▶ _QUOTED PASSAGE_

========================================

These statements should be read in conjunction with the financial statements 
and footnotes included in the Company's Annual Report on Form 10-K for the 
year ended October 1, 1995, previously filed with the Commission.  In the 
opinion of management, the accompanying unaudited consolidated condensed 
financial statements contain all adjustments necessary to present fairly the 
Company's financial position and the results of its operations and cash flows 
for the periods presented.  All adjustments made to the interim financial 
statements were of normal recurring nature.

The accounting policies followed by the Company are set forth in Note 1 to the
Company's financial statements in the 1995 Hawkins Chemical, Inc. Annual Report
which is incorporated by reference to Form 10-K filed with the Commission on
December 28, 1995.

2.   The results of operations for the period ended June 30, 1996 are not 
necessarily indicative of the results that may be expected for the full year.

3.   Effective January 1, 1996, the Company sold property, which was 
previously rented to a former subsidiary, for $1,208,000.  At closing the 
Company received $108,000 and a contract for deed for $1,100,000.  The 
contract for deed requires monthly payments of $9,201, including interest at 
8% per annum, for eight years. On January 1, 2004, the remaining unpaid 
principal balance is due.


4.   Inventories, principally valued by the LIFO method, are less than current 
cost by approximately $1,501,000 at June 30, 1996.  Inventory consists 
principally of finished goods.  Inventory quantities fluctuate during the 
year. No material amounts of interim liquidation of inventory quantities have 
occurred that are not expected to be replaced by year-end.

5.   Earnings per common share are based upon the weighted average number of 
shares outstanding after giving retroactive effect to a 5% stock dividend 
declared February 7, 1996 to shareholders of record at the close of business 
on March 29, 1996.  Cash dividends in the amount of $845,065 were paid on 
April 12, 1996.



                                          6


<PAGE>


I
tem 2.               MANAGEMENT'S DISCUSSION AND ANALYSIS OF 
                    FINANCIAL CONDITION AND RESULTS OF OPERATIONS


RESULTS OF OPERATIONS

CONTINUING OPERATIONS

Net sales decreased $4,244,497 (16.0%) in the third quarter of this fiscal 
year and $3,779,564 (6.1%) in the first nine months of fiscal 1996 as compared 
to the same periods a year ago.  The majority of the sales decrease was due to 
management's decision to discontinue sales to mass merchandisers by The Lynde 
Company subsidiary, as that business involved high volumes and high inventory 
levels with a low, decreasing profit margin.  Also contributing to the nine 
month sales decrease was a slight decrease in the selling price of a single, 
large-volume product and extremely cold weather conditions during the second 
quarter of this fiscal year, which caused some customers to have limited 
operations or to close down temporarily, thereby decreasing their volumes.  
The above decreases were partially offset by volume increases in some of the 
Company's divisions and subsidiaries.  Selling prices of the single, 
large-volume product mentioned above are beginning to stabilize and the 
Company expects to maintain historical profit margins.

========================================

▶ _EXTRACTED RECORDS_

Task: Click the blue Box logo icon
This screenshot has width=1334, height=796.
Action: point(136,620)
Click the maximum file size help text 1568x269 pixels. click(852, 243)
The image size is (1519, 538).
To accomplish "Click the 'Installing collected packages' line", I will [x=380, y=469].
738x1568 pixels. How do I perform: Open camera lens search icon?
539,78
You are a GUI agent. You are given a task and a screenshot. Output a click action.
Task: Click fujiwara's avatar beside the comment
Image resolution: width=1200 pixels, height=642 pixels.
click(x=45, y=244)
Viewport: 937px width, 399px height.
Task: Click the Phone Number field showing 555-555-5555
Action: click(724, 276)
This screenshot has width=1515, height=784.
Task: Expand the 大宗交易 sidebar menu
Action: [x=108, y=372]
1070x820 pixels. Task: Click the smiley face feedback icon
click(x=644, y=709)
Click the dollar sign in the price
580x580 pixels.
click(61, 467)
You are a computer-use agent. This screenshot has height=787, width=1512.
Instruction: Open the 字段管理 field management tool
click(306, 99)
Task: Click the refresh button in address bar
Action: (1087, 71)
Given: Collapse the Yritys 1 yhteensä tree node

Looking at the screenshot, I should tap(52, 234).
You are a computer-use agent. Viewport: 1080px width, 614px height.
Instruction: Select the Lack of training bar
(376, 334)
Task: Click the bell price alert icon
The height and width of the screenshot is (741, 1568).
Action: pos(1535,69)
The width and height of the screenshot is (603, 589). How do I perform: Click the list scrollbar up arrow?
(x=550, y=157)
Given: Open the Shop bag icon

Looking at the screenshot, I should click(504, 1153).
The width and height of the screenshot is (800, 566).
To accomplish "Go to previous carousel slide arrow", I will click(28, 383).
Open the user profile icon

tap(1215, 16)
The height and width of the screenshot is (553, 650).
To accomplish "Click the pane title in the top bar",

========================================

▶ _YOUR TASKS_
1. Under the contract for deed described in the financial report excerpt, what monthly payment is required?
2. Reproduce the records verbatim, starting at the line that contains "You are a computer-use agent. Viewport: 1080px" and ending at the last line of the records.

▶ _SOLUTION SET_
1. $9,201, including interest at 8% per annum, for eight years.

2.
You are a computer-use agent. Viewport: 1080px width, 614px height.
Instruction: Select the Lack of training bar
(376, 334)
Task: Click the bell price alert icon
The height and width of the screenshot is (741, 1568).
Action: pos(1535,69)
The width and height of the screenshot is (603, 589). How do I perform: Click the list scrollbar up arrow?
(x=550, y=157)
Given: Open the Shop bag icon

Looking at the screenshot, I should click(504, 1153).
The width and height of the screenshot is (800, 566).
To accomplish "Go to previous carousel slide arrow", I will click(28, 383).
Open the user profile icon

tap(1215, 16)
The height and width of the screenshot is (553, 650).
To accomplish "Click the pane title in the top bar",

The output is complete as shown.